Премию по литературе в 2018 году комитет решил не присуждать: новых Шолоховых и Бродских в последний год, вероятно, не появилось.
Сегодня станет известен шорт-лист претендентов на получение Премии Мира.
Само вручение премий (кроме премии Мира) состоится в Стокгольме 10 декабря в скучном серо-голубом здании, похожем на заводской дом культуры.
После распада СССР нобелевскими лауреатами стали только четыре ученых, имеющими гражданство России: Жорес Алферов (2000), Алексей Абрикосов и Виталий Гинзбург (2003), а также Константин Новоселов (2010). Все они получили «нобелевку» по физике.
Еще три ученых, родившихся в СССР, получали премию в 2007, 2010 и 2015 годах, но на момент вручения премий они не имели гражданства РФ: это Леонид Гурвич (США, экономика), Андрей Гейм (Нидерланды, физика) и Светлана Алексиевич (Белоруссия, литература).
«Ридус» попытался разобраться, в чем причина отсутствия россиян в нобелевских списках: связано ли это с отставанием России в мировом научном прогрессе, или предвзятом отношении со стороны тех, кто присуждает эту почетную премию.
Живите долго
Чтобы ученый мог пройти до той вершины, какой является Нобелевская премия, должно сойтись воедино огромное число факторов, говорит декан химфака МГУ Валерий Лунин.
Самым важным фактором является продолжительность жизни — например, лауреату этого года по физике амерканцу Артуру Эшкину 96 лет! — полушутя-полусерьезно сказал он «Ридусу».
Американские ученые чаще прочих получают «нобелевки», разумеется, не потому, что они долго живут. Куда более важным фактором является финансирование науки в США, продолжает Лунин.
Что в США лучшие лаборатории, чем в России — это ни для кого не секрет. При этом у нас, конечно, есть тоже прорывные исследования — например, я сам номинировал на премию профессора Дмитриева и академика Оганесяна за синтез пяти сверхтяжелых элементов таблицы Менделеева. Но Нобелевский комитет выбрал других номинантов, — говорит он.
Сегодня это воспринимается как исторический анекдот, но сам Дмитрий Менделеев так никогда и не получил Нобелевскую премию, хотя тоже был номинирован на нее. Величайшему химику в истории не хватило одного голоса в Нобелевском комитете — что, впрочем, нисколько не принизило его значение для мировой науки.

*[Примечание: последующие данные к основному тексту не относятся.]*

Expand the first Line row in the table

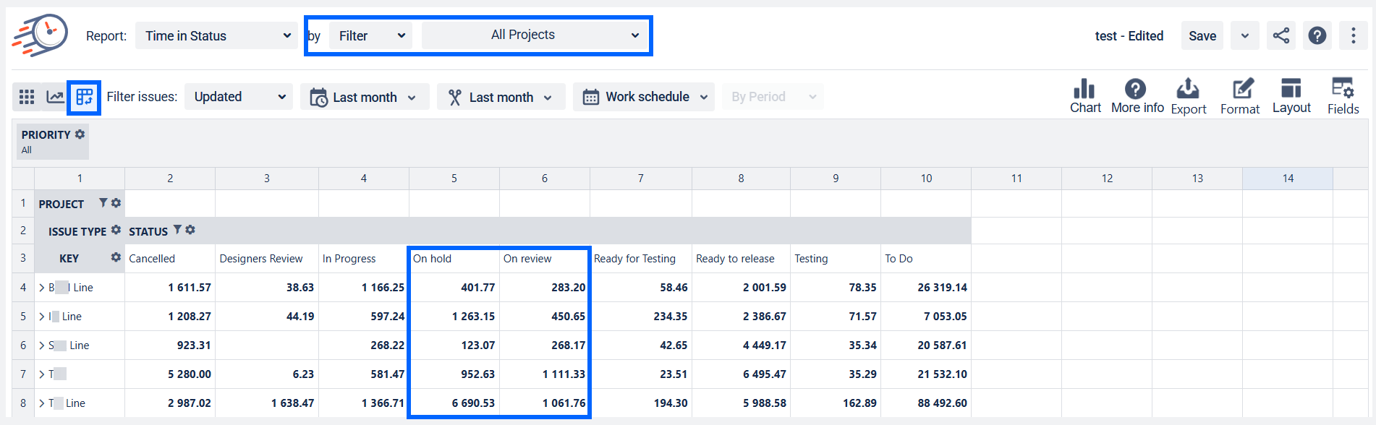[x=41, y=288]
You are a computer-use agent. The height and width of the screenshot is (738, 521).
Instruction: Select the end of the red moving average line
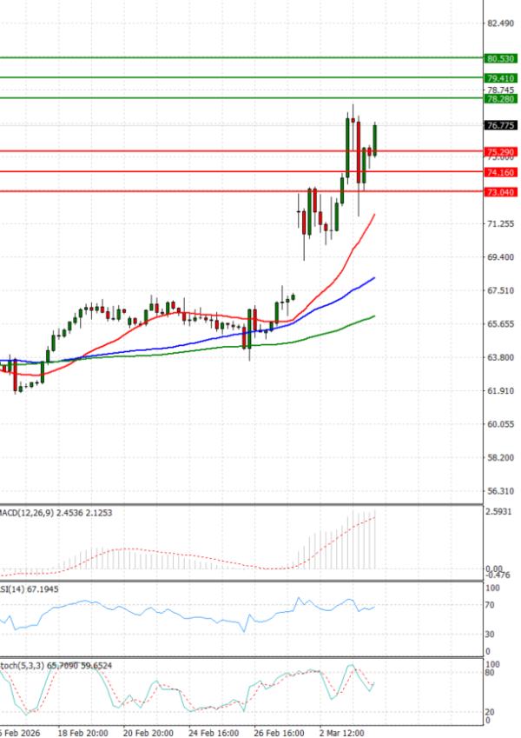(x=374, y=215)
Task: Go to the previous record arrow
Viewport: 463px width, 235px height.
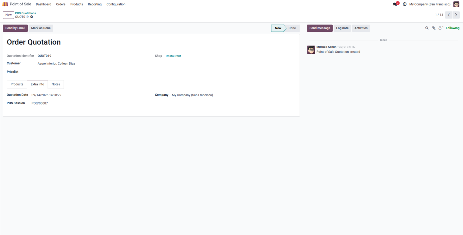Action: pyautogui.click(x=449, y=15)
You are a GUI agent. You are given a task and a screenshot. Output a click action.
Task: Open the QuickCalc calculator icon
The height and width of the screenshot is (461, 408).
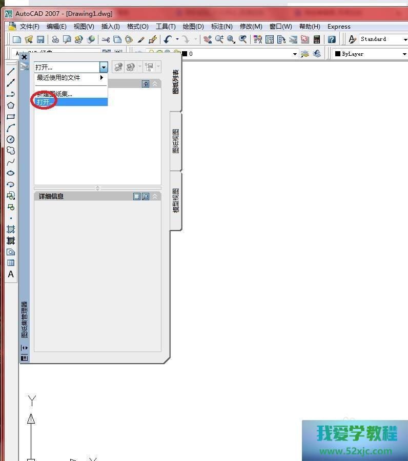(317, 39)
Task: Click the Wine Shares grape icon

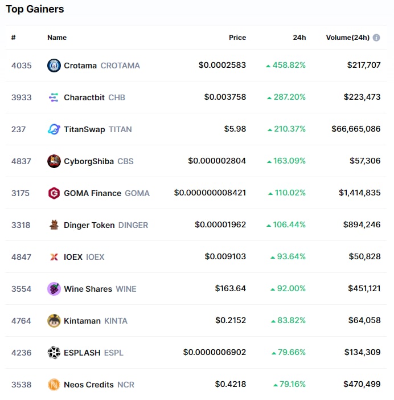Action: pyautogui.click(x=54, y=289)
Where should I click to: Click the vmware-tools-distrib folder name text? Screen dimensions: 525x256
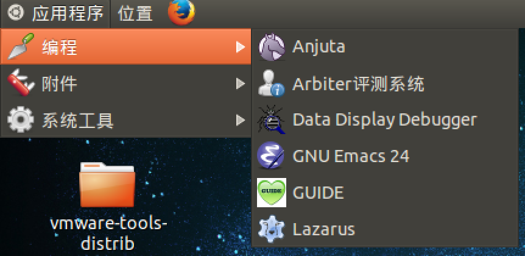pyautogui.click(x=107, y=233)
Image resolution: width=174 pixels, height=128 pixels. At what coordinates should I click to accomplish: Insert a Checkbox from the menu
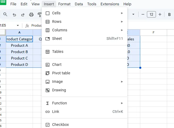[x=60, y=125]
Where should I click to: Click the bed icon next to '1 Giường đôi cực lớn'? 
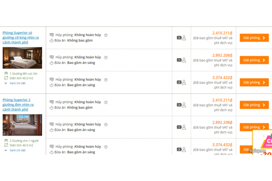pos(6,73)
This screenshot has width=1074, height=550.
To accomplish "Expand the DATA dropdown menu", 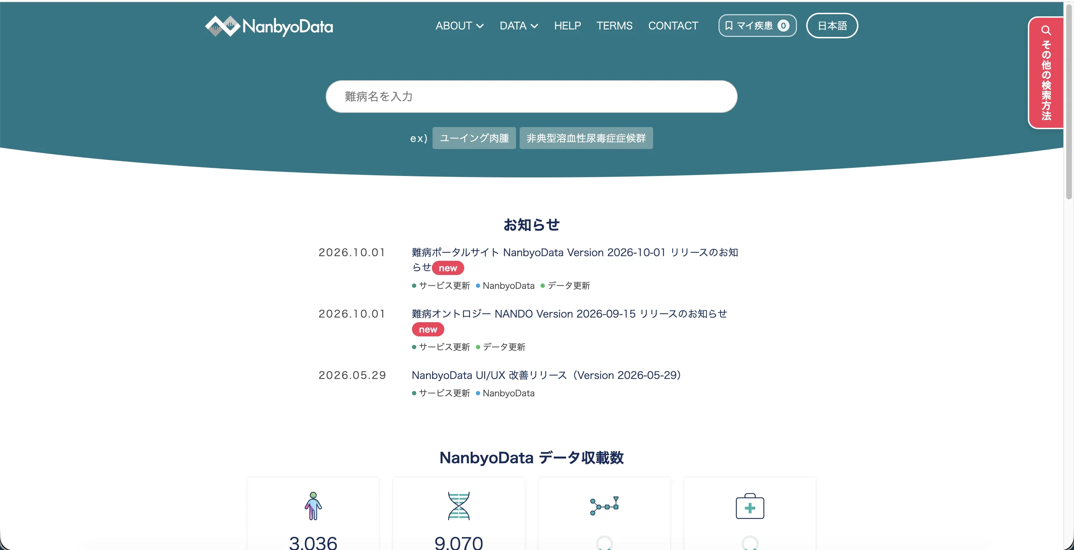I will [x=519, y=26].
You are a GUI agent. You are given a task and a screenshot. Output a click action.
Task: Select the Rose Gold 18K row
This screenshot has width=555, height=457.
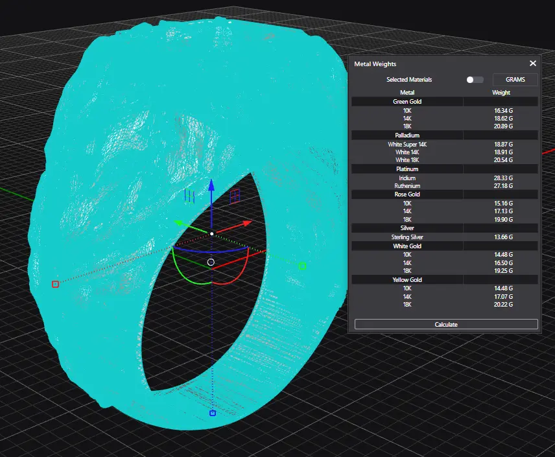[445, 219]
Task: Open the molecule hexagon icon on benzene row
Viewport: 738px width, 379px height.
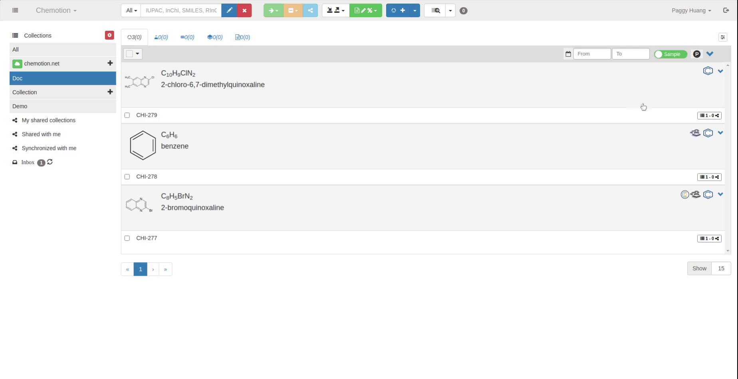Action: point(708,133)
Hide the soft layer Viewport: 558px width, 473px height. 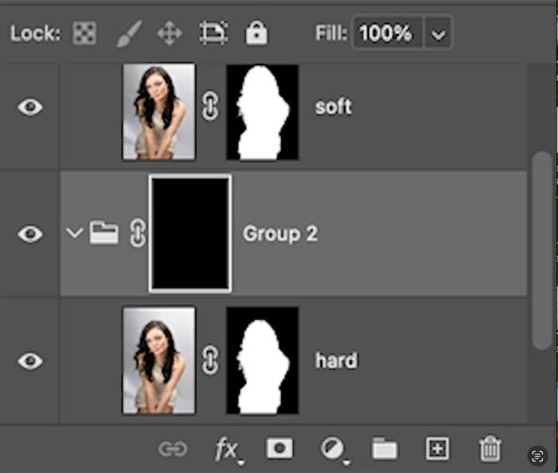tap(30, 107)
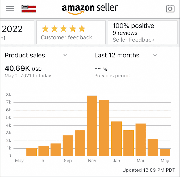Viewport: 180px width, 177px height.
Task: Tap the last May sales bar
Action: click(x=165, y=153)
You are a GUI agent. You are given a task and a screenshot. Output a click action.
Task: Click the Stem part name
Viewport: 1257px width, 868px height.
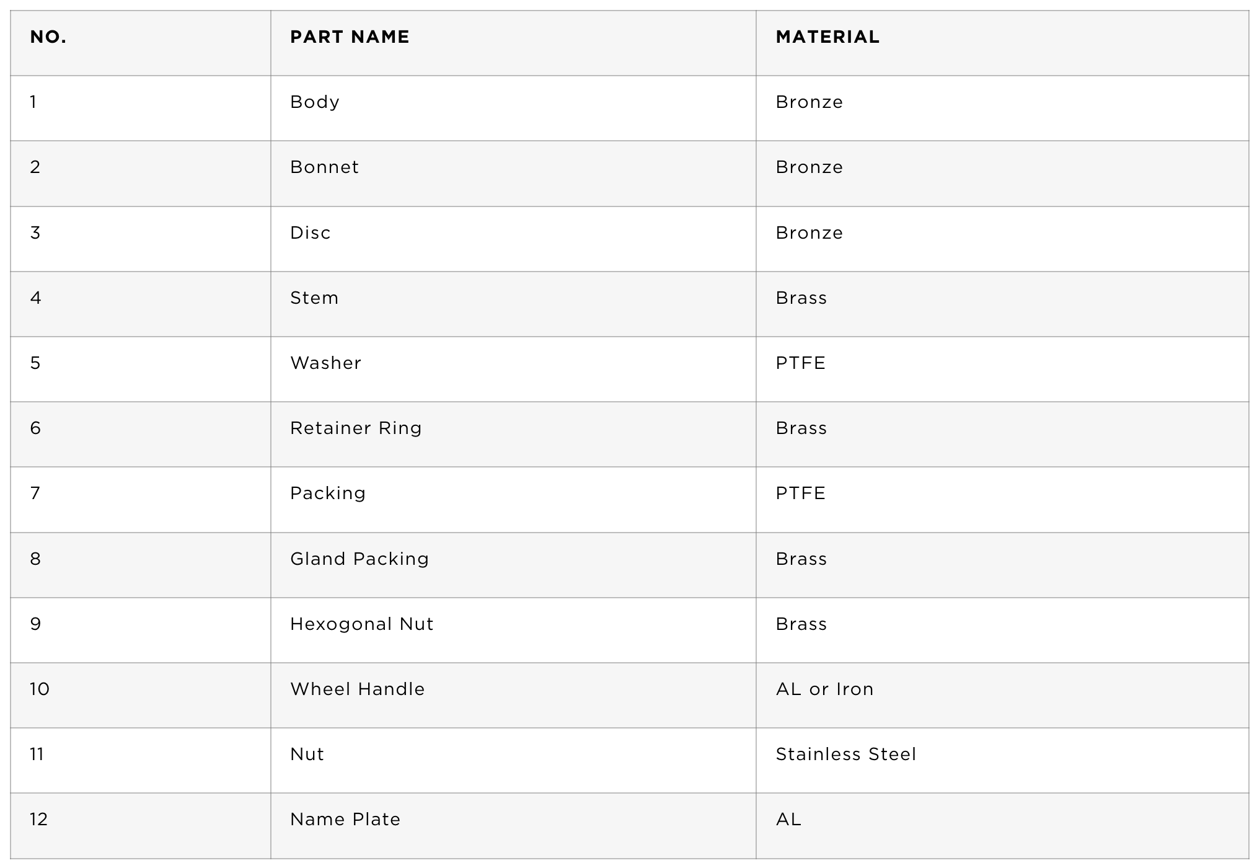coord(314,298)
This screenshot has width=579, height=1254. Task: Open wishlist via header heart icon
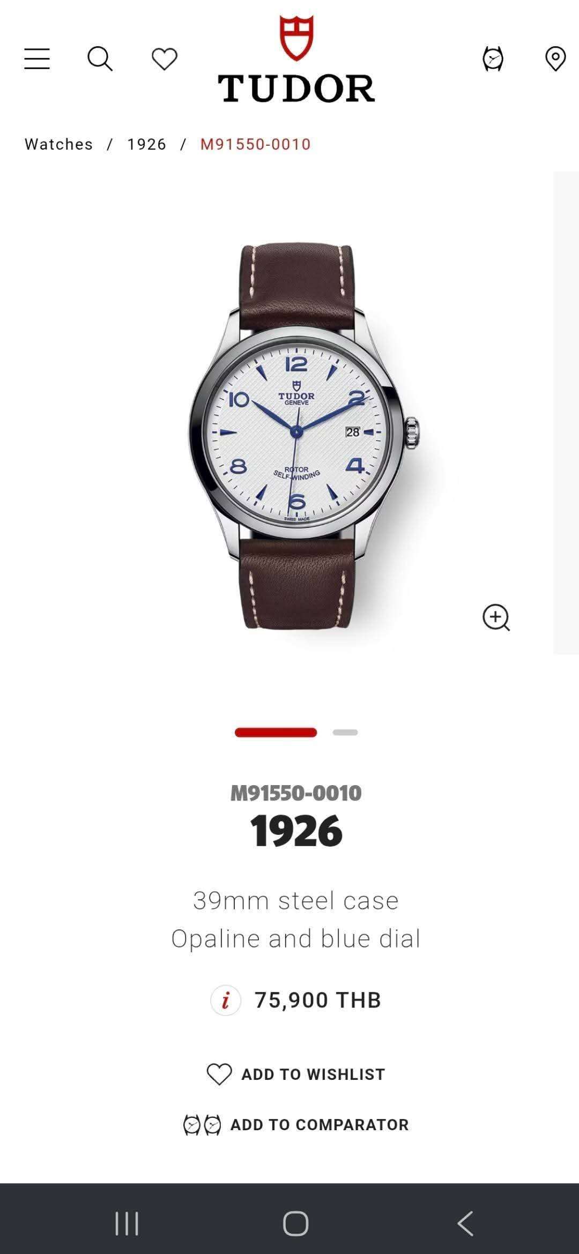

В Нобелевском комитете состоят люди, которые, как все люди, могут иметь субъективный, эмоциональный подход к своим симпатиям и антипатиям. Решения комитета достаточно политизированы, поэтому присуждение премии или отказ в ее присуждении не обязательно четко кореллируется со значимостью того или иного научного открытия, — считает Лунин.
Десять лет спустя
Завлабораторией в Институте биоорганической химии РАН Александр Петренко в течение 15 лет работал в команде немецкого нобелевского лауреата (2012) Томаса Зюдхофа и изнутри наблюдал, как ученый «дорастает» до научного аналога олимпийского золота.
Понять, что человек «идет» на Нобелевку, обычно можно уже лет за десять до того, как его номинируют, а лет за пять уже обычно ученый ходит «под премией», то есть его включают в лонг -лист. То есть уже сегодня можно более-менее точно предсказать, кто получит премию в середине 2020-х годов, — сказал он «Ридусу».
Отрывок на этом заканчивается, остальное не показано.